D’ailleurs, d’où doit provenir le cannabis ?
Jusqu’à présent, on ne sait pas exactement à quoi ressembleront les projets pilotes limités à cinq ans. Il apparaît d’ores et déjà qu’il devrait y avoir toute une série d’obstacles.
Ainsi, de nombreux experts considèrent que la date de 2024 n’est pas réaliste. En effet, alors que la première partie des plans de légalisation, qui dépénalise la possession et l’autoproduction et permet l’existence de ce que l’on appelle les Cannabis Social Clubs, est déjà en cours de concertation au sein du gouvernement, le projet de loi pour les régions modèles ne sera présenté qu’après la pause estivale et sera probablement encore notifié par l’Union européenne.
En outre, la planification, la mise en œuvre et l’évaluation scientifique de tels projets pilotes prennent beaucoup de temps, écrit Robin Hofmann, professeur assistant à l’université de Maastricht, dans un article pour le blog constitutionnel politico-juridique. « Les Néerlandais ont commencé à planifier le projet en 2017 et, à ce jour, aucun gramme de cannabis sous licence d’État n’a été vendu », poursuit Hofmann. Même en Suisse, où les projets pilotes sont possibles depuis 2021, on n’est guère plus rapide, a-t-il ajouté.
L’objectif de convaincre l’Union européenne d’une légalisation à grande échelle grâce aux résultats positifs présumés n’est pas impossible, mais il coûte « du temps et des nerfs », selon Hofmann. Car en plus de la Commission, il faudrait aussi faire monter à bord les États membres sceptiques. A cela s’ajoute l’incertitude d’un changement de gouvernement. Ainsi, il est peu probable qu’un gouvernement dirigé par la CDU se prononce en faveur d’une légalisation du cannabis au niveau européen après la fin des projets pilotes, selon Hofmann.
De plus, il est décisif que les projets pilotes soient accompagnés d’une évaluation scientifique qui soit ouverte aux résultats. « Formulé autrement : Si la science n’est utilisée que comme une feuille de vigne pour introduire une quasi-légalisation, l’UE et la communauté internationale n’y adhéreront pas », a déclaré Hofmann à la question du WELT.

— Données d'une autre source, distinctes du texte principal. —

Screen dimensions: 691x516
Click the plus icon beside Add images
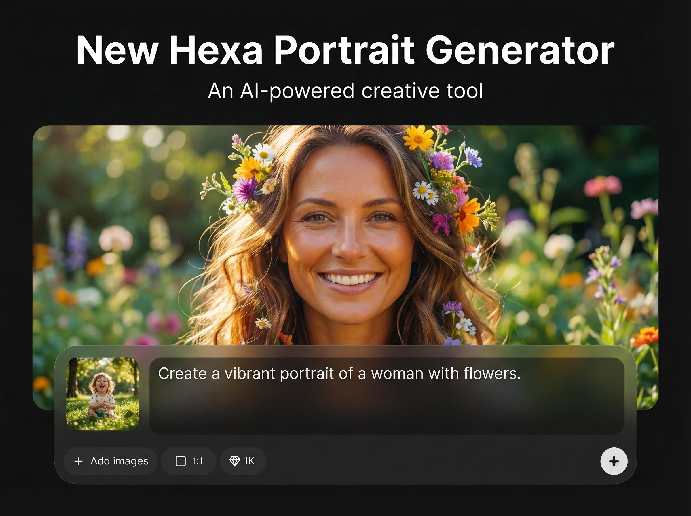click(x=79, y=461)
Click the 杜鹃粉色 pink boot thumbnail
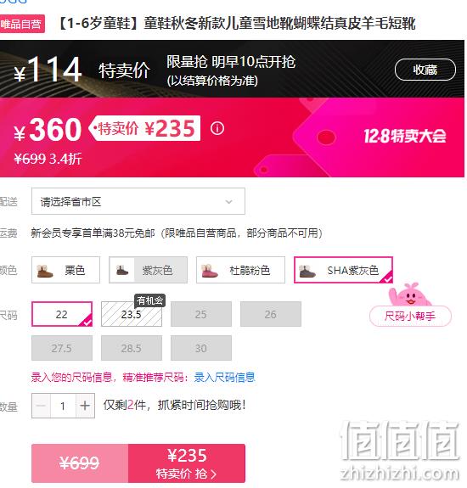This screenshot has width=467, height=488. coord(210,271)
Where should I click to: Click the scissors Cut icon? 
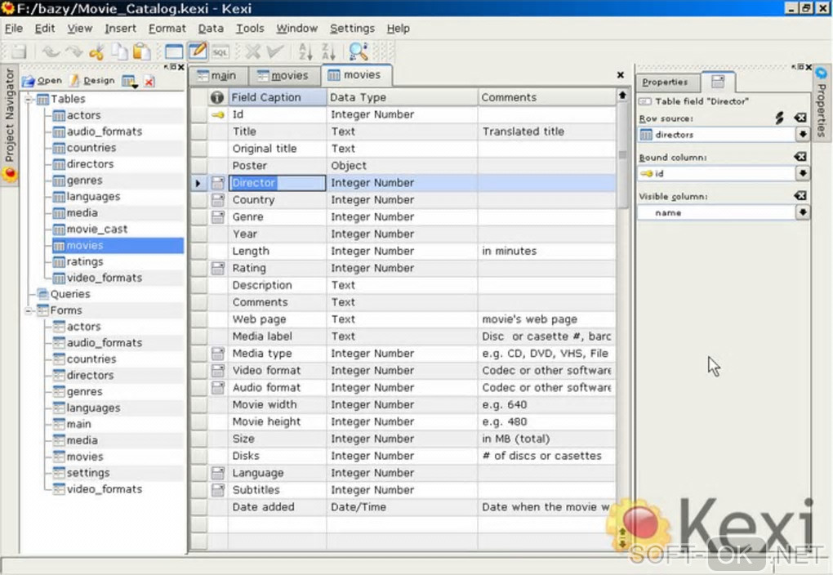(96, 51)
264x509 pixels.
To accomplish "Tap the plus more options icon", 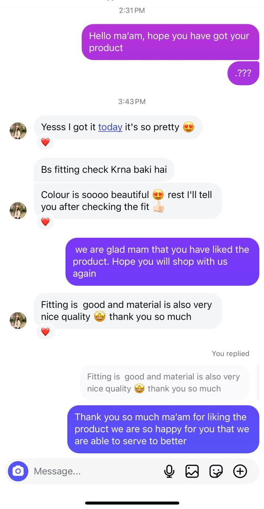I will (240, 471).
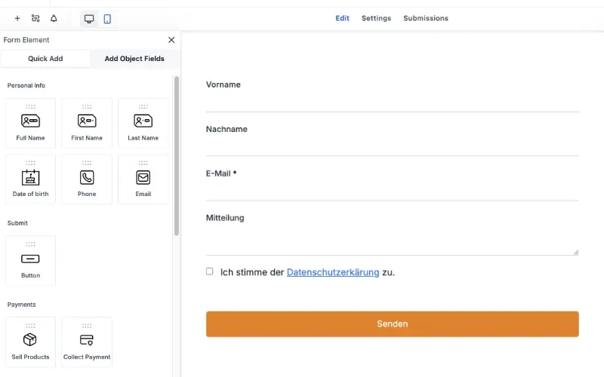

On peut également se demander d’où proviendra le cannabis pour les projets pilotes – et si une culture en Allemagne est encore réaliste. Les start-ups intéressées s’étaient initialement préparées à une légalisation complète, telle qu’elle avait été promise en octobre par le ministre de la santé Karl Lauterbach (SPD). Le fait qu’il n’y ait désormais plus que des projets pilotes incite de nombreuses entreprises à modifier leurs plans.
« Des projets pilotes limités à cinq ans ne justifient pas des investissements de 10 ou 20 millions d’euros dans la construction d’une installation de culture », déclare Finn Hänsel, directeur de l’entreprise berlinoise Sanity Group. C’est pourquoi on ne préparera pas de culture commerciale dans un premier temps, mais on s’orientera uniquement vers la vente dans des magasins spécialisés. Le cannabis sera si possible importé de l’étranger.
L’entreprise 420 Pharma fait savoir que malgré le cadre de planification incertain, elle examine actuellement « de manière intensive les possibilités de mettre en place ses propres sites de production en Allemagne », selon un porte-parole. L’objectif de cultiver du cannabis exclusivement dans ce pays est toutefois « absolument irréaliste ». La demande en cannabis récréatif dépassera les capacités de production. « Sans importations, cela ne sera guère possible », ajoute le porte-parole.
Par ailleurs, la question reste de savoir dans quelle mesure l’objectif principal de Lauterbach – la répression du marché noir – peut être atteint avec les projets pilotes. Après tout, il y aura toujours une grande partie de citoyens qui voudront consommer du cannabis, mais qui ne voudront ni cultiver eux-mêmes des plantes ni adhérer à un club social du cannabis. Si par hasard ces citoyens ne font pas partie des participants à un projet pilote, ils appelleront probablement à nouveau leur dealer.